■ Objective:
Please extract every line of the entries below that contains the word "green", matching case exactly.

[Element and text position data]

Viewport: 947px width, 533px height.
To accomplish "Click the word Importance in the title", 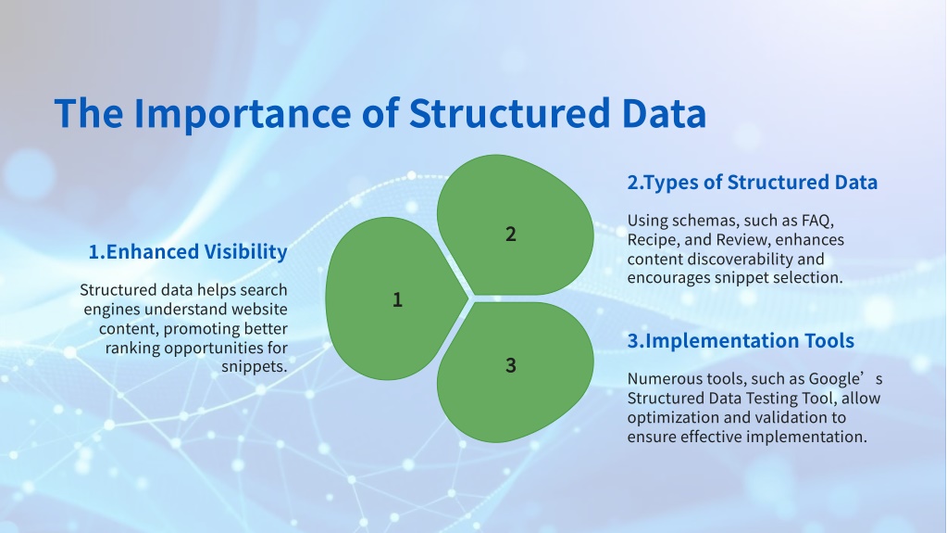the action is pyautogui.click(x=243, y=114).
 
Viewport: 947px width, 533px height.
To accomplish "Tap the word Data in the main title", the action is pyautogui.click(x=664, y=113).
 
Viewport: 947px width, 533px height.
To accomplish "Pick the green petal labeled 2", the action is pyautogui.click(x=516, y=225).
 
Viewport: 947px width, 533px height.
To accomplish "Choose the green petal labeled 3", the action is pyautogui.click(x=516, y=372).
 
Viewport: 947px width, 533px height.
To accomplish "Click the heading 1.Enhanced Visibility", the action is pyautogui.click(x=188, y=252).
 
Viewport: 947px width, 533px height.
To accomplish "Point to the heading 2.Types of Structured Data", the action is pyautogui.click(x=752, y=182).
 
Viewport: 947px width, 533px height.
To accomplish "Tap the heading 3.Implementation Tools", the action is pyautogui.click(x=741, y=340).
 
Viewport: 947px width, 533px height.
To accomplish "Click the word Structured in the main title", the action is pyautogui.click(x=510, y=113).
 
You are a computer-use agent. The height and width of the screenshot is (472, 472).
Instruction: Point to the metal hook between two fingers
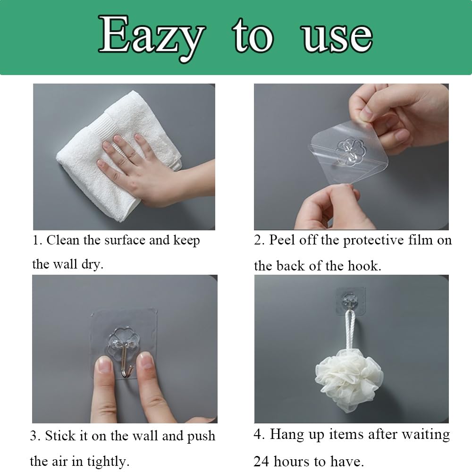coord(126,361)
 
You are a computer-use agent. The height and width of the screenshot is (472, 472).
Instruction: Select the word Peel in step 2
coord(282,240)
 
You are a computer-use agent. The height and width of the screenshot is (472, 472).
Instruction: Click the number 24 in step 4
coord(261,462)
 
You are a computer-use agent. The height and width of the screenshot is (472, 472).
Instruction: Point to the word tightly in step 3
coord(109,462)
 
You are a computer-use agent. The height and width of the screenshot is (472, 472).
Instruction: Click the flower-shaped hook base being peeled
coord(350,151)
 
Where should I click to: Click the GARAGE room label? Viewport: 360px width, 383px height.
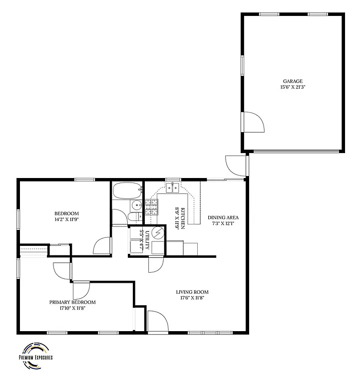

■ Solution:
To accomplish "Pick the green petal labeled 2", the action is pyautogui.click(x=516, y=225).
To accomplish "Choose the green petal labeled 3", the action is pyautogui.click(x=516, y=372).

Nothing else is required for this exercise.